● **TASK BRIEF**
If a line in the data below contains the word "click", copy it out.
§ §
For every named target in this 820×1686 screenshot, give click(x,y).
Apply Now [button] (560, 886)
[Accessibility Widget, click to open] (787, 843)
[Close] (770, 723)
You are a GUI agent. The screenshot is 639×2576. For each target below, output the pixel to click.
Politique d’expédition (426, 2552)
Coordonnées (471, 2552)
§ §
● **ANSWER SECTION**
For every named target in this 820×1686 screenshot, give click(x,y).
[Accessibility Widget, click to open] (787, 843)
You are a GUI agent. The screenshot is 639×2576. For each target below, output the pixel to click.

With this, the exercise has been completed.